Quantification of myofilament protein phosphorylation of NTG and TG mice injected with Ad.LacZ and Ad.Ser. TnT_{3 or 4}, troponin T (isoform 3 or 4); p, phosphorylated; MLC₂, regulatory myosin light-chain; U, un-phosphorylated; Tm, tropomyosin; Note the TG animals express both the TG (Tm180) and wild-type (WT) form of Tm. A. Representative 2D-DIGE gel showing region of interest from 3 week old mice injected with Ad.LacZ. Myofibrillar fractions were labeled separately and equally mixed.
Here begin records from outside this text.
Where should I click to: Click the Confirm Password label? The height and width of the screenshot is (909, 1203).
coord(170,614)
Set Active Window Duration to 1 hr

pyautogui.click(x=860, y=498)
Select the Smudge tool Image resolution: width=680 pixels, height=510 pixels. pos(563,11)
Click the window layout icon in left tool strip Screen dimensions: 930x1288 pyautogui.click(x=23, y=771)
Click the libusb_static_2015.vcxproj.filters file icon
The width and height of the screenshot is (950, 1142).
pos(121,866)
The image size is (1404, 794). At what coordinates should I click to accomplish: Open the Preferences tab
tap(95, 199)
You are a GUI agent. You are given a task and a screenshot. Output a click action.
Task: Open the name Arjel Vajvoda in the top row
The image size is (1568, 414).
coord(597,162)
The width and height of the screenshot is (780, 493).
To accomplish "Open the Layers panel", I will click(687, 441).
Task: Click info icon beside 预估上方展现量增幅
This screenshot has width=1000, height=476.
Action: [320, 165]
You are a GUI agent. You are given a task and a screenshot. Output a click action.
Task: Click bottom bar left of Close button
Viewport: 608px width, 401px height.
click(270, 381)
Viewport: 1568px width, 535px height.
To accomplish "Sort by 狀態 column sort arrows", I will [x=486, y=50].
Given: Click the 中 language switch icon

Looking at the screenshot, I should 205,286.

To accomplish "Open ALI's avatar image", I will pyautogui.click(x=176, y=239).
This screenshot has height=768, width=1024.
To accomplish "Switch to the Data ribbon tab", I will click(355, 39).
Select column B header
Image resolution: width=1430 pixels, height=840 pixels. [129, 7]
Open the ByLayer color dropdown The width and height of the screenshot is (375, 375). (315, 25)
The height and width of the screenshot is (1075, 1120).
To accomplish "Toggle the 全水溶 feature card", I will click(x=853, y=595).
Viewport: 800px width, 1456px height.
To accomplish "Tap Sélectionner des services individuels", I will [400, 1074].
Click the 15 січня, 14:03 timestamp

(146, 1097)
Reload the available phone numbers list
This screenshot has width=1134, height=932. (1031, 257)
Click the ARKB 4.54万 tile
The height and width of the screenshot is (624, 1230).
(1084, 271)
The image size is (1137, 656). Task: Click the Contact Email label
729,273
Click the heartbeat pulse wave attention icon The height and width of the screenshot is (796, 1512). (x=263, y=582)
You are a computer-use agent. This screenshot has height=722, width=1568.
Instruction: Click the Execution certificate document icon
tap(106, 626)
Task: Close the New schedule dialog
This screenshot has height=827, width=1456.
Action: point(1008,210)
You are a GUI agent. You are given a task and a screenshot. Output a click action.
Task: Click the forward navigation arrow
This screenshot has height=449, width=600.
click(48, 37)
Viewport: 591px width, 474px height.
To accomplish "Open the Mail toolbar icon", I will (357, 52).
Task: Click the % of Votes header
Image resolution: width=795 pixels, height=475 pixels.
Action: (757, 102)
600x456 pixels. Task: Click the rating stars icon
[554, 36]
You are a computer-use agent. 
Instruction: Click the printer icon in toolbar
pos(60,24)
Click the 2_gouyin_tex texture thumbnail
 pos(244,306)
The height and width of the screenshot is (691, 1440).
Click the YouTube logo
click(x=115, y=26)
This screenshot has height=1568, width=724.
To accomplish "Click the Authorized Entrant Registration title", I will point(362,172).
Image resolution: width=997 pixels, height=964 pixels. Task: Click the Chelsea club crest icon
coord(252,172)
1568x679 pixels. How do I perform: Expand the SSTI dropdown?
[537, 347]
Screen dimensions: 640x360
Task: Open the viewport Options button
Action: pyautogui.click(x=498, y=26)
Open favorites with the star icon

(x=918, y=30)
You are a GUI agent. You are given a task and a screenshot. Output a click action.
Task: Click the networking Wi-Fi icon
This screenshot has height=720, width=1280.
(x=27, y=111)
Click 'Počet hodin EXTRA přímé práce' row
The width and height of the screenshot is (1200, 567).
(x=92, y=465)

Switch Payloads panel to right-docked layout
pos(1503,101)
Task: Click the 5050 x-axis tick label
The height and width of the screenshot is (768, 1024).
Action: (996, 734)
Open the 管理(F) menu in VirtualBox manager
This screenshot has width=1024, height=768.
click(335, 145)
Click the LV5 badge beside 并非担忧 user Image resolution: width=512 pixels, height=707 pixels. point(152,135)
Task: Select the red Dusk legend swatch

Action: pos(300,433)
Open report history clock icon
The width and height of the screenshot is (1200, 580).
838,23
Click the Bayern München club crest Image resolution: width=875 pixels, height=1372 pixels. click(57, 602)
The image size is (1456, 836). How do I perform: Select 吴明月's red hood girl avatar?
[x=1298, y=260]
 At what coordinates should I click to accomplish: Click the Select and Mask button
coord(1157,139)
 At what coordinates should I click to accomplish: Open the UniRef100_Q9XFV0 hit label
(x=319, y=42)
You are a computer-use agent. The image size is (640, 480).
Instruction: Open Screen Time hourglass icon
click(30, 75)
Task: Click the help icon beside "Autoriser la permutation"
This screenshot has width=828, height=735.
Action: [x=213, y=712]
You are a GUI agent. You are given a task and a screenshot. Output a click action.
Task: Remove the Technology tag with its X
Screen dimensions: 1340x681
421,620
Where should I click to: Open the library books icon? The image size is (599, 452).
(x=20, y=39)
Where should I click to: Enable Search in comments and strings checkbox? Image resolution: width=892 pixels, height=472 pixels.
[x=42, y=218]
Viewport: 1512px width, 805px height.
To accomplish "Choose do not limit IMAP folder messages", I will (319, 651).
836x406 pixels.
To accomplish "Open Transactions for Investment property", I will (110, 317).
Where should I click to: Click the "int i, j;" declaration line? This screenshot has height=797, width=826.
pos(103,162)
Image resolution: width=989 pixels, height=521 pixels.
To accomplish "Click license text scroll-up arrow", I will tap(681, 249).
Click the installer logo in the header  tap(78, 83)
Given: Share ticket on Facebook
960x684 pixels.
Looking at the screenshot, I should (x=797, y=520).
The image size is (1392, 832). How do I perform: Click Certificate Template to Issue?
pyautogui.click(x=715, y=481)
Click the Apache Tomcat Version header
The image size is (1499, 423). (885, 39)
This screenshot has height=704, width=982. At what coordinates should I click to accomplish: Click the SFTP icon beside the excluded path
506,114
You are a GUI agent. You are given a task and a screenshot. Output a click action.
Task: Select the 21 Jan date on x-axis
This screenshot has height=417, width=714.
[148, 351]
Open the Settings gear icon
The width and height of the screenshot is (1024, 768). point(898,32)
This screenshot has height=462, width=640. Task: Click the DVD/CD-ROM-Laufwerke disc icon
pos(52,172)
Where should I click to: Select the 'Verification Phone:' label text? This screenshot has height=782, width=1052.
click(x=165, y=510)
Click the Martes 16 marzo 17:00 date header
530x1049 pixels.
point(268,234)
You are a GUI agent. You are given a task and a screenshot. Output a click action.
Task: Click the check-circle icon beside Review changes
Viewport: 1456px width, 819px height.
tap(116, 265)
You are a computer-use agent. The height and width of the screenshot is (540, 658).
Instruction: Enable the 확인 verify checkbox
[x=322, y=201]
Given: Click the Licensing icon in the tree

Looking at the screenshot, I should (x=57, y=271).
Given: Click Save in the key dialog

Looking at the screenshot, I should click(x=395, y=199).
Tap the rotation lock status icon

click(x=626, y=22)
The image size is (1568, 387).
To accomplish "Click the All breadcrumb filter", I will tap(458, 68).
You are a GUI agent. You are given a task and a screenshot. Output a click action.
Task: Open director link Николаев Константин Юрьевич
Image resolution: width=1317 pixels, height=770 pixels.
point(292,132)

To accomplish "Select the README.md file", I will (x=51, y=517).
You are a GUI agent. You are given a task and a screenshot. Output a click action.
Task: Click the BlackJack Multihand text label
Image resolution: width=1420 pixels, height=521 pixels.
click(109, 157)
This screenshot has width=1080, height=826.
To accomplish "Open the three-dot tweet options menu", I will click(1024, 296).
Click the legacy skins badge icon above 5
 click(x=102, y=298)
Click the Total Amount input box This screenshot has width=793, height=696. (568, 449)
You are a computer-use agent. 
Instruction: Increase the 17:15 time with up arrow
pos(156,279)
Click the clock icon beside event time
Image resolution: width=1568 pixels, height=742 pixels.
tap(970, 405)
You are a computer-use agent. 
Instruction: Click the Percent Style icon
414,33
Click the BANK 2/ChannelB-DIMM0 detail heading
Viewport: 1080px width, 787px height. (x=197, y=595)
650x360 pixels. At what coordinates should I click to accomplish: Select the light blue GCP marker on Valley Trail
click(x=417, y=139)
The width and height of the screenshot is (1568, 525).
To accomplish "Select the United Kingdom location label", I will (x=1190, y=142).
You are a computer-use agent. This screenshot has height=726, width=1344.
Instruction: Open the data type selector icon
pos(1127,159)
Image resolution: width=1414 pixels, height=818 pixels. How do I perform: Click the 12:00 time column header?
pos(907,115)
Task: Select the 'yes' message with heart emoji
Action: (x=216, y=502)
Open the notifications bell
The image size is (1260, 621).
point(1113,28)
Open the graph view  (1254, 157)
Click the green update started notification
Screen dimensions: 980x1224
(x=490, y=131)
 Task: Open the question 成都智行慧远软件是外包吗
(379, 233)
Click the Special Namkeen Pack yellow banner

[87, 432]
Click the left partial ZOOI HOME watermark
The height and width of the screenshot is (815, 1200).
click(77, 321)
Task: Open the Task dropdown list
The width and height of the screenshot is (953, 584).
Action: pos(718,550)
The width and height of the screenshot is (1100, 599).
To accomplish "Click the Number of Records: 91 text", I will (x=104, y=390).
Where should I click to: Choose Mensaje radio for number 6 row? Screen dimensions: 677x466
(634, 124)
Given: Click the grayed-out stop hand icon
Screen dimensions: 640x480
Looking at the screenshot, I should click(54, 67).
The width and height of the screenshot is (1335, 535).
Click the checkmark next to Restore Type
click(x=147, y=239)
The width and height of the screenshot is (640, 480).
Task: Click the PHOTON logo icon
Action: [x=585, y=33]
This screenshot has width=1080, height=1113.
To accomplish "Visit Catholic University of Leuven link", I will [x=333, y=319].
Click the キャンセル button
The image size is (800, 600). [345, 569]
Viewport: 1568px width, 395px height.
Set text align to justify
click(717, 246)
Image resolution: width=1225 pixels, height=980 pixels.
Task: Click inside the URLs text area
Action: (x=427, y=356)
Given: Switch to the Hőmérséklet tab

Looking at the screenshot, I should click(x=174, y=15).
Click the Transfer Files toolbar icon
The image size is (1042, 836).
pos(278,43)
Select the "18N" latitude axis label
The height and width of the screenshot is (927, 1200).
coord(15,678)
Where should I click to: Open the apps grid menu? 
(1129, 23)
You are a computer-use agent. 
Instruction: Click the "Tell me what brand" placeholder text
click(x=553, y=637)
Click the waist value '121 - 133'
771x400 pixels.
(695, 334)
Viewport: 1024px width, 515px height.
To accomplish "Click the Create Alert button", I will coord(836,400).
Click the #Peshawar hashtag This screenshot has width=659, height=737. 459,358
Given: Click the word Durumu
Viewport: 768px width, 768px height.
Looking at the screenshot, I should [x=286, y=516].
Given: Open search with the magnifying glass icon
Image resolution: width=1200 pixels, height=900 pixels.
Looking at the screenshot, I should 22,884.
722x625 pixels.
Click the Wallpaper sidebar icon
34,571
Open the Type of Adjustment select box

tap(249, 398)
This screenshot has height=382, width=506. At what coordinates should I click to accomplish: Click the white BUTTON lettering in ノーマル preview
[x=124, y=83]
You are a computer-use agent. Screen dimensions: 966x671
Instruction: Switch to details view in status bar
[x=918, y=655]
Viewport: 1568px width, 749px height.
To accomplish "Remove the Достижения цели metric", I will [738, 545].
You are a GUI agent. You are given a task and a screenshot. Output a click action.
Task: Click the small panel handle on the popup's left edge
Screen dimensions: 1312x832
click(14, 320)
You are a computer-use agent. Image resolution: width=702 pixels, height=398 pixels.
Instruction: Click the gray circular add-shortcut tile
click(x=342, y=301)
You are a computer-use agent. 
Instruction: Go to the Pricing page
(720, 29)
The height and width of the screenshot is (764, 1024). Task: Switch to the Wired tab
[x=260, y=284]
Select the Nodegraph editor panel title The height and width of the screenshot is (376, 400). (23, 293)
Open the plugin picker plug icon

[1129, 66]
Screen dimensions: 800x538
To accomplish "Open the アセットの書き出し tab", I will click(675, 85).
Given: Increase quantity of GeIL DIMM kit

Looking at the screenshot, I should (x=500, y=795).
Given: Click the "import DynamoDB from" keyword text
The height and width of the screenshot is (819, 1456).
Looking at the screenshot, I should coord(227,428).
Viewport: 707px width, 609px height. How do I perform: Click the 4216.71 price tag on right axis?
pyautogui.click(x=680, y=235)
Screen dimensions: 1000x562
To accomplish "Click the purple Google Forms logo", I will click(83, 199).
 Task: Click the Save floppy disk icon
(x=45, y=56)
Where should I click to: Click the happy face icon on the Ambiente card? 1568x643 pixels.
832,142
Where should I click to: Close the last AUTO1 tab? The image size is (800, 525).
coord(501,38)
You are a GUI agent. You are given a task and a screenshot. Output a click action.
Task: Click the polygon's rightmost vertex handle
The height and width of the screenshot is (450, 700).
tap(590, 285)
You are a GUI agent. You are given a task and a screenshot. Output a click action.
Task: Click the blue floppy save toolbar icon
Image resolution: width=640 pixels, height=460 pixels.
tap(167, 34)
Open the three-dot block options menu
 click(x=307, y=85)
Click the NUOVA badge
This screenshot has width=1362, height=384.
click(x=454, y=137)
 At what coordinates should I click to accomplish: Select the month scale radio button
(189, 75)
The red signal corresponds to NTG-Ad.LacZ and the green signal corresponds to TG-Ad.LacZ. The legend to the right identifies the labels on the x-axis of the bar graphs (B–E). B. Representative 2D-DIGE gel region of Tm from 3 week old TG-Ad.LacZ and TG-Ad.Ser mice. The bar graph shows the 3 week old mice Tm phosphorylation levels. C. Representative 2D-DIGE gel region of Tm from 3–4 month old TG-Ad.LacZ and TGAd. Ser mice. The bar graph shows the 3–4 month old mice Tm phosphorylation levels. D. Representative 2D-DIGE gel images showing region of MLC₂ from 3 week old transgenic and wild type mice treated with Ad.LacZ. The bar graph to the right shows the 3 week old mice MLC₂ phosphorylation levels. E. Representative 2D-DIGE gel images showing region of MLC₂ from 3–4 month old transgenic and wild type mice injected with Serca2a. The bar graph to the right shows the 3–4 month old mice MLC₂ phosphorylation levels. Values are means±SEM. n=4 per group.